Santa Physics
- No known species of reindeer can fly. But there are 300,000 species of
living organisms yet to be classified, and while most of these are insects
and germs, this does not completely rule out flying reindeer, which only
Santa has seen. - There are 2 billion children (under 18) in the world. But since Santa
doesn’t appear to handle Muslim, Hindu, Buddhist, and Jewish children, that
reduces the work load to 15% of the total - 378 million or so. At an
average rate of 3.5 children per household, that’s 91.8 million homes. One
presumes there’s at least one good child in each. - Santa has 31 hours of Christmas to work with thanks to time zones and
the rotation of the earth, assuming he travels east to west. This works out
to 822.6 visits per second. This is to say that for each Christian
household with good children, Santa has 1/1000th of a second to park, hop
out of the sleigh, jump down the chimney, fill the stockings, istribute the
remaining gifts under the tree, eat the snacks, get back up the chimney,
get back in the sleigh, and move on to the next house. Assuming that each
of these 91.8 million homes are distributed evenly (which we know to be
false but for the sake of these calculations we will accept) we are now
talking about .78 miles per household, a total trip of 75 ½ million miles,
not counting bathroom stops. This means that Santa’s sleigh is traveling at
650 miles per second, 3000 times the speed of sound. For comparison, the
fastest man made vehicle, the Ulysses space probe moves at a poky 27.4 MPS;
the average reindeer runs at 15 MPH. - The sleighs payload adds another interesting element. Assuming that each
child gets nothing more than a medium sized LEGO set (2 pounds), the sleigh
is carrying 321,300 tons not counting Santa, who is inexorably described as
overweight. On land, confessional reindeer can pull no more than 300
pounds. Even granting that “flying reindeer” (see point one) could pull TEN
TIMES the usual amount, we can not do the job with 8 or even 9, we need
214,000 reindeer. This increases the weight, not even counting the sleigh,
to 353,430 tons. Again for comparison this is 4 times the weight of the
Queen Elizabeth 2. - 353,000 tons traveling at 650 miles per second creates enormous air
resistance. This will heat the reindeer in the same manner as a spacecraft
re-entering the earths atmosphere.
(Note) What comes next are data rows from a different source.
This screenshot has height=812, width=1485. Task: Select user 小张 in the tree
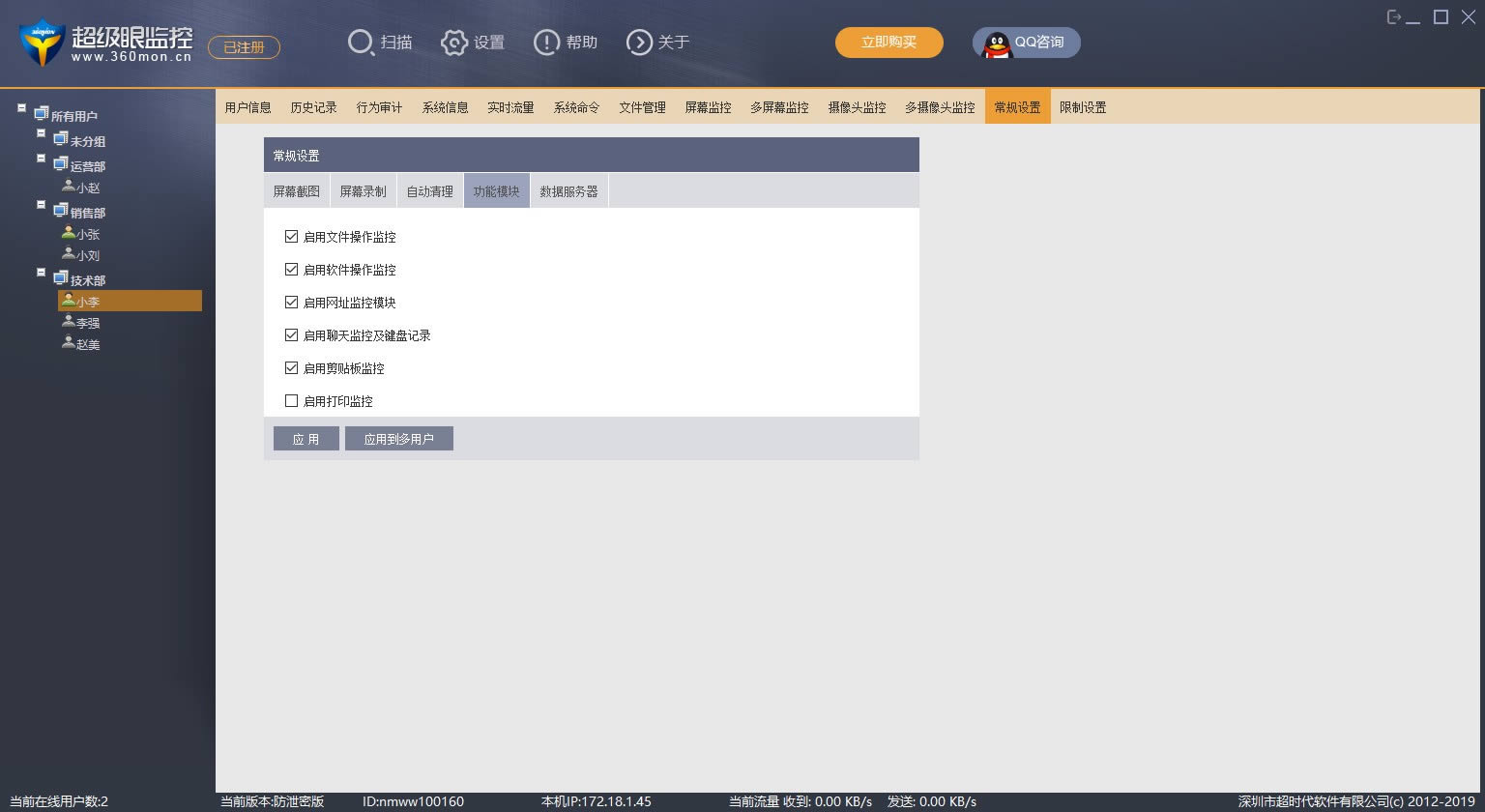[87, 234]
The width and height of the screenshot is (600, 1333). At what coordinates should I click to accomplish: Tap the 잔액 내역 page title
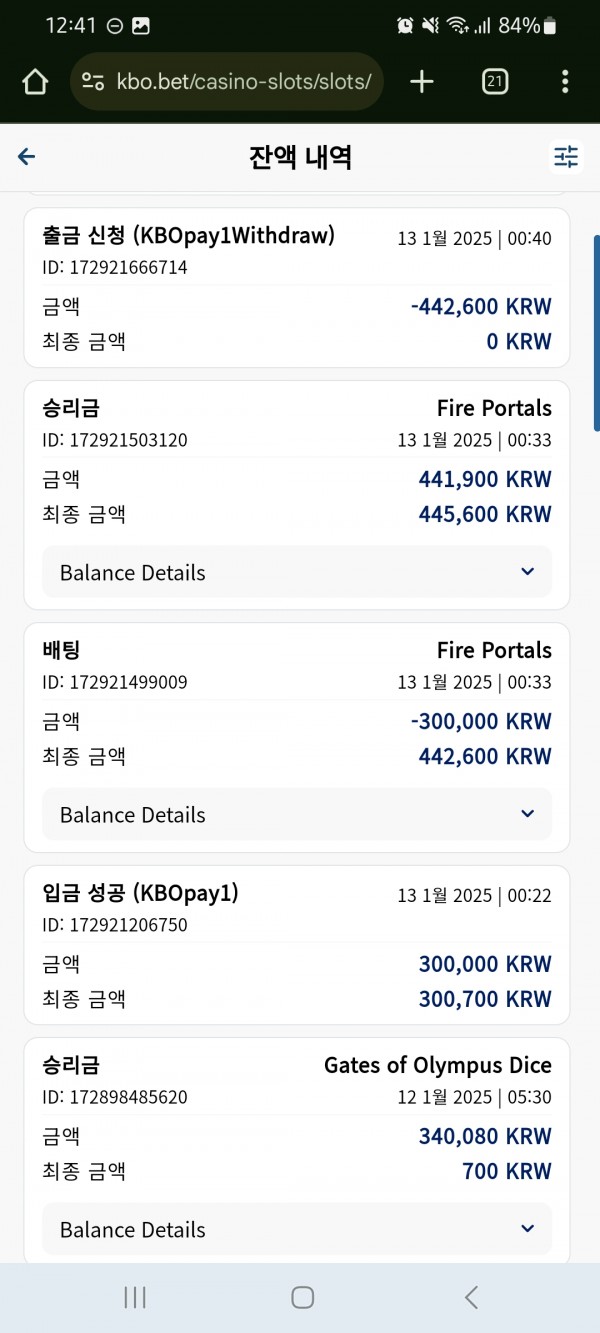(300, 157)
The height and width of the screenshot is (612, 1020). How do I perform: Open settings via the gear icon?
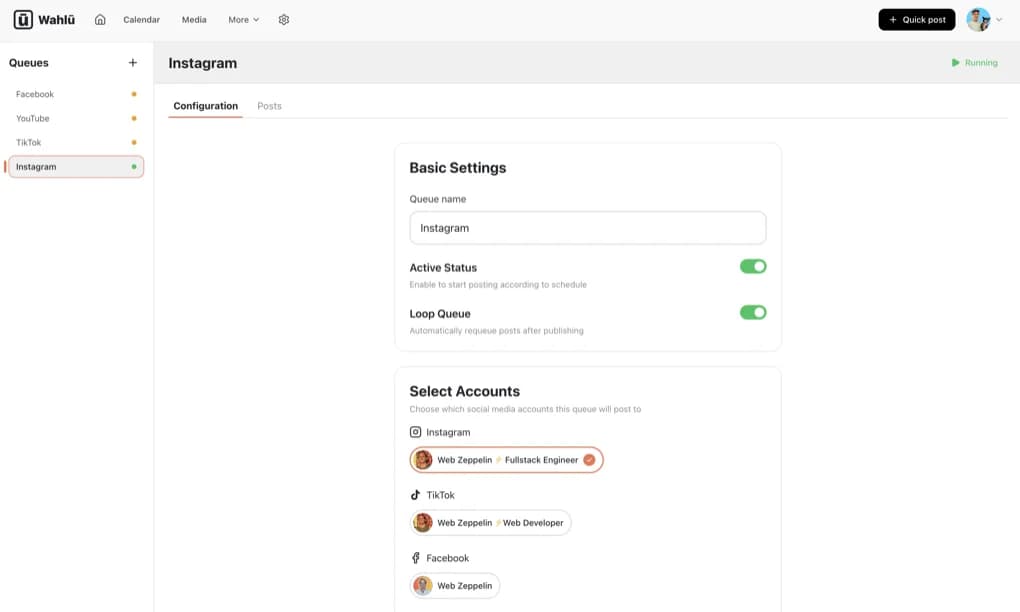pyautogui.click(x=283, y=18)
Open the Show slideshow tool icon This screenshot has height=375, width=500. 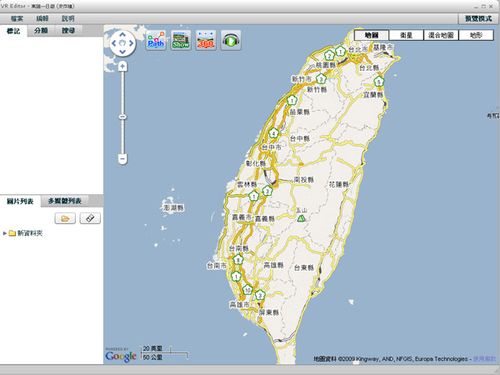coord(181,40)
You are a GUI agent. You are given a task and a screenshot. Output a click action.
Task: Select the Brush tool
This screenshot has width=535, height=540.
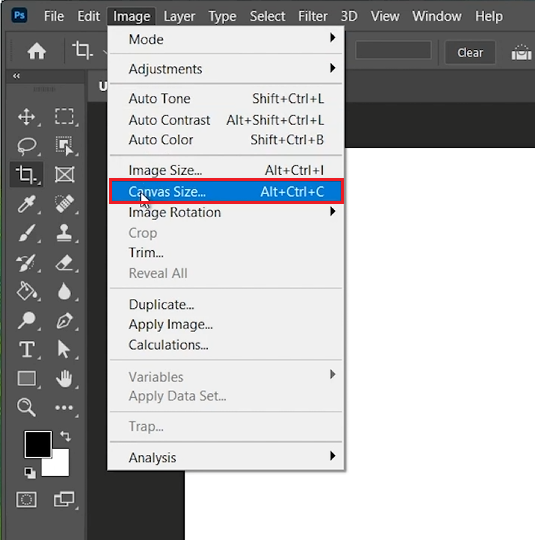click(27, 233)
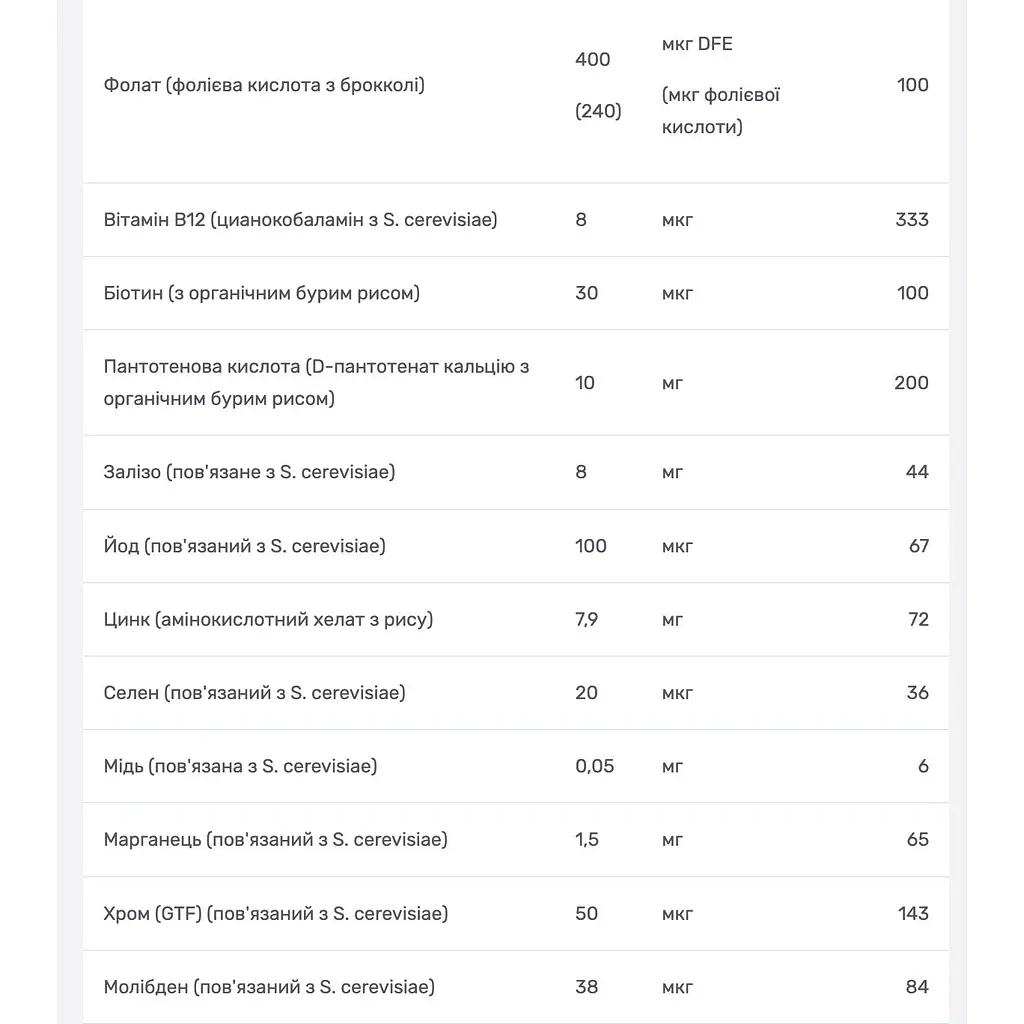Viewport: 1024px width, 1024px height.
Task: Select the 0,05 amount for copper
Action: point(594,766)
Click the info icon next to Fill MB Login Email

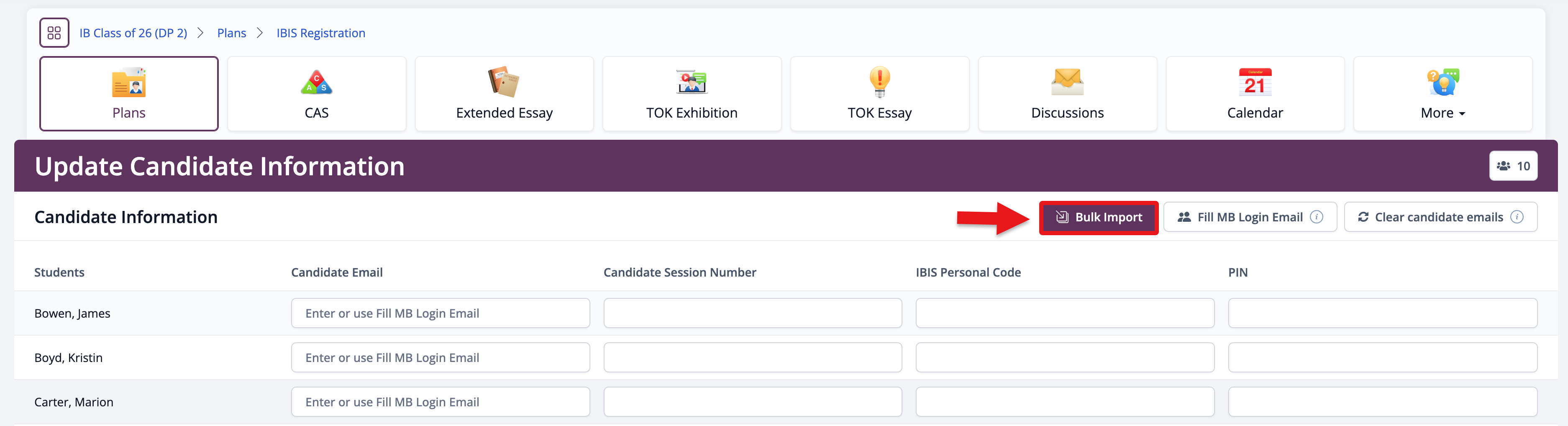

The lead pair of reindeer will absorb
14.2 QUINTILLION joules of energy. Per second. Each. In short, they will
burst into flame almost instantaneously, exposing the next pair of
reindeer, and creating deafening sonic booms in their wake. The entire
team will be vaporized within 4.26 thousands of a second. Santa,
meanwhile, will be subjected to centrifugal forces 17,500.06 times the
force of gravity. A 300 pound Santa would be pinned to the back of his
sleigh by 4,315,015 pounds of force. - Conclusion: There was a Santa, but he’s dead now.
The Snacks Addendum
By My Roommate
I believe that the above analysis glosses over the key fact: the
snacks. Why do we leave snacks for Santa? Why does he need them? Assuming
the 91.8 million homes identified as his target area and assuming a payload
of 3 cookies and a glass of milk he is consuming 390 calories per household
(assuming 3 chips deluxe cookies and 2% milk) which somes out to a Christmas
Eve chaloric intake of 35.8 billion callories in just over a day. According
to back of a box of Chips Deluxe (suspicuosly made by little elves in trees
I might add) the average human daily intake is 2000 calories. This comes
out to roughly 13 million times more chalories than the average human. Now
remember that chalories are human fuel, we turn them into energy. I propose
that Santa is actually a human (or not so human) generator. And that he not
only powers the “sleigh” (the raindeer are only there for marketing reasons,
you know animals and babies and such) but also the force field that keeps
everyone intact.
…and to all a good night!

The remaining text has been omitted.